Die tatsächliche Auszahlung der Mittel ist an die Erfüllung von mehreren Bedingungen geknüpft, wie die Kommission weiter mitteilte. Zu diesen sogenannten Super-Meilensteinen gehören unter anderem die Stärkung der Unabhängigkeit der polnischen Justiz und bestimmte Schritte im Kampf gegen die Korruption.
Die EU-Staaten haben laut der Kommissionsmitteilung vier Wochen Zeit für eine Entscheidung. Für einen Beschluss ist eine qualifizierte Mehrheit nötig, also mindestens 15 der 27 Mitgliedstaaten, die zusammen für mindestens 65 Prozent der europäischen Bevölkerung stehen.
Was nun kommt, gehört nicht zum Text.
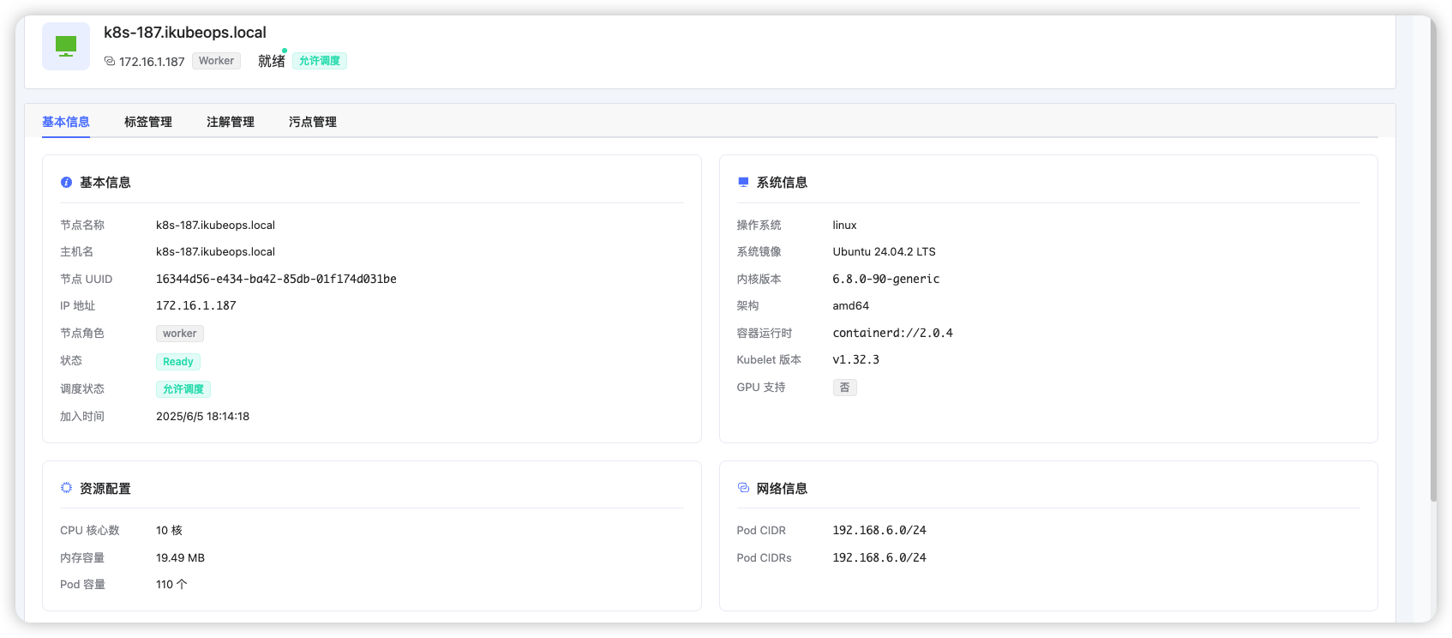Click the Worker badge in header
Brüssel hatte im Justizstreit mit Polen ursprünglich 36 Milliarden Euro aus dem Corona-Fonds eingefroren, der den Mitgliedsländern nach der Pandemie Investitionen in den ökologischen Wandel und Zukunftstechnologien erlauben soll.
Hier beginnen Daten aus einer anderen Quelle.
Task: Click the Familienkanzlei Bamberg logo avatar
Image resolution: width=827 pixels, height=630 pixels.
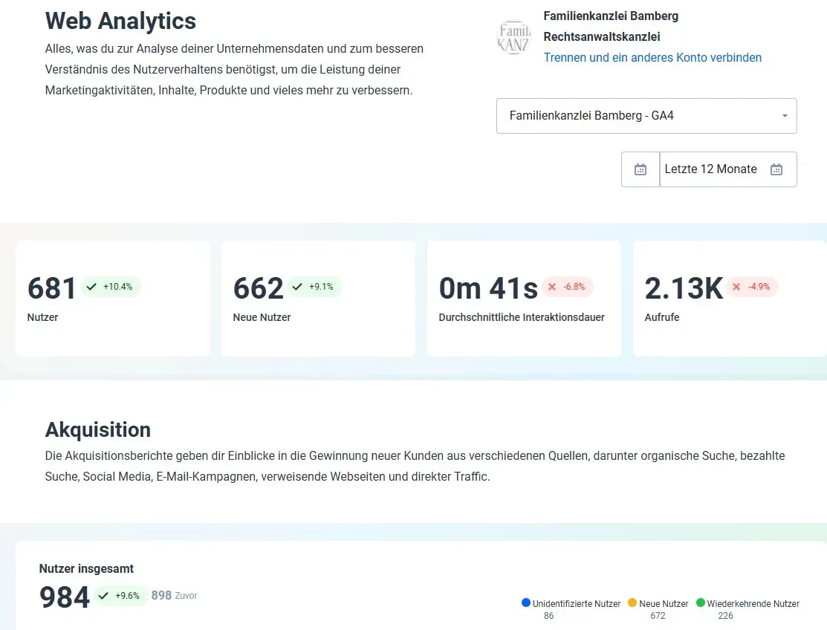Action: click(x=513, y=37)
Der überarbeitete Corona-Plan Polens, den die EU-Kommission nun grundsätzlich billigte, sieht sogar fast 60 Milliarden Euro an Hilfen vor. Davon sollen gut 25 Milliarden Euro in Form von Zuschüssen fließen, die nicht zurückgezahlt werden müssen und mehr als 34 Milliarden in Form von Krediten. Die Mittel sind allerdings an ein umfangreiches Reformprogramm geknüpft.
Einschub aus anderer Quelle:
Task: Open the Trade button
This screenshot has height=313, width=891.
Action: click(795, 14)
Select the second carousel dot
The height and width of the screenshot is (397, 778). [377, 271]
Die EU liegt bereits seit 2017 mit Polen wegen seiner umstrittenen Justizreform im Streit. Brüssel wirft der bisherigen nationalkonservativen Regierung unter anderem vor, missliebige Richter entfernt und damit die Gewaltenteilung ausgehöhlt zu haben.
Die Rückkehr zur Rechtsstaatlichkeit war eines der zentralen Wahlversprechen des früheren Regierungschefs und ehemaligen EU-Ratspräsidenten Tusk. Er will an der Spitze der liberal-konservativen Bürgerkoalition die neue Regierung stellen.
Allerdings hat Tusk bisher keinen Auftrag zur Regierungsbildung von Präsident Andrzej Duda erhalten. Der Staatschef hat stattdessen die amtierende Regierungspartei Recht und Gerechtigkeit (PiS) beauftragt. Es gilt allerdings als unwahrscheinlich, dass die PiS die nötige parlamentarische Mehrheit zustande bekommt. In Brüssel rechnen einige damit, dass Tusk bereits zum nächsten EU-Gipfel Mitte Dezember wieder im Amt sein könnte.
Als hoch symbolisches Zeichen der Wiederannäherung hatte EU-Kommissionspräsidentin Ursula von der Leyen Tusk Ende Oktober in Brüssel empfangen. Dieser hatte nach dem Treffen bekundet, er wolle "das Geld sichern, das auf Polen wartet".